### Work required
In this material, which lines include the string "following"? Show them.

### Data extract
_ _ _

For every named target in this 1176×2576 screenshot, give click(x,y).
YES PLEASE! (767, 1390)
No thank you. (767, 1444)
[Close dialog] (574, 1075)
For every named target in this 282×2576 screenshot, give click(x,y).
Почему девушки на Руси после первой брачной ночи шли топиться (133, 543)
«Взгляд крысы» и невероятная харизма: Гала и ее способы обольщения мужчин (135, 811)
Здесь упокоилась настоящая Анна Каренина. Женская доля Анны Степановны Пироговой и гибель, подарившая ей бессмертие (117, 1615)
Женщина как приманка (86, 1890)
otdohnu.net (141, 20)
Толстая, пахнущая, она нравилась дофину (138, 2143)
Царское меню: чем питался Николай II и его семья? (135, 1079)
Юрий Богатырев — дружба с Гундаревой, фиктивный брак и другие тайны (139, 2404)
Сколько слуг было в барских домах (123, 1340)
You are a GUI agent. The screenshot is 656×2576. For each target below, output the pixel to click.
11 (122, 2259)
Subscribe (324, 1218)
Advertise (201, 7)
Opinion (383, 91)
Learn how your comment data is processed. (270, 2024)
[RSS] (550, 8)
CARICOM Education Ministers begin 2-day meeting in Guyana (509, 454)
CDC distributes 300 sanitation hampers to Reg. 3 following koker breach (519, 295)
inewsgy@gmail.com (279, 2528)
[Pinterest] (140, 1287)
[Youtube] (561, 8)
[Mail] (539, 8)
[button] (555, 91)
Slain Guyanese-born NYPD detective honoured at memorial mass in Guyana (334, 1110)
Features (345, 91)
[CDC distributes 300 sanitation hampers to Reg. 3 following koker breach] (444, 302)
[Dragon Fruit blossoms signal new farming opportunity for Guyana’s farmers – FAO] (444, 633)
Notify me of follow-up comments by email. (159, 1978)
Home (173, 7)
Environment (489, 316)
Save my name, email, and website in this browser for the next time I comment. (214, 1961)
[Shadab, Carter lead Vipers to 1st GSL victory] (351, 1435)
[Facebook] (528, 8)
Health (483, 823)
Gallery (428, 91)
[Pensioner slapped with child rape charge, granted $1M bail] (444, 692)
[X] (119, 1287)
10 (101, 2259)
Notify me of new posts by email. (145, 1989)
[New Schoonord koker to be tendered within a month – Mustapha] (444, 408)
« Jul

_ _ _

### Written answer
CDC distributes 300 sanitation hampers to Reg. 3 following koker breach (519, 295)
[CDC distributes 300 sanitation hampers to Reg. 3 following koker breach] (444, 302)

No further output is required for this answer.